Mud Bay, a pet shop specializing in natural, healthy dog and cat food, will soon open on Mercer Island.
The store has “all sorts of plans” for its grand opening event, “A Bite of Mud Bay,” said marketing representative Karin Koonings.
Events, activities, demonstrations, dog and cat food and treat vendors, and store specials will be available during the official opening event on Sept. 12.
Koonings said the store calls itself the “two species specialists.”
The Mercer Island shop will be the 18th Puget Sound store owned by Lars and Marisa Wulff of Olympia, home of the original Mud Bay, which opened in 1988 and sold everything from fresh, local oysters and packaged snack food to hay and fertilizer.
Lars’ mother, Elsa, opened the first store, which slowly eliminated everything unrelated to animal needs and nutrition, according to the Mud Bay Web site.
Loyal customers and dedicated employees are partially to thank for Mud Bay’s success.
“We have a lot of demand for our products and services,” Koonings said. “Despite the economy, we’ve done very well.”
In fact, the Wulffs decided to open their newest store on Mercer Island specifically because of customer requests for an Island store, she said.
Mud Bay will also open two additional stores this September, one in Redmond and one in Gig Harbor.

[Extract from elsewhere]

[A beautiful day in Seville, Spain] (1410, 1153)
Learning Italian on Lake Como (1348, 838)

Shopping for pet food at Mud Bay is different than a trip to the grocery, big box or hardware store for a 50-plus-pound bag of kibble, Koonings said.
“What makes us different is the 700 varieties and natural, nutritious food,” she said. “Muddies — that’s what the staff call themselves — are highly trained and can answer customers’ questions on food-related health concerns.”
Fur and skin conditions, obesity, bad breath and other minor pet maladies are affected by diet and nutrition, she said.
Customers can expect expert advice from Mud Bay, and staff members will be happy to provide a nutritional consultation for Fifi or Fido, Koonings said.
“Nutrition needs change over time, even for pets,” Koonings said.
Mud Bay will also offer a variety of seminars including raw pet food diets, proper harness and collar fitting, and how to create a stimulating environment, among other topics.
The new store will need a new set of “muddies,” she said, and the business will train new hires.
“We really want to hire local people,” she said, estimating that the store will hire about eight to 10 employees for the Island store.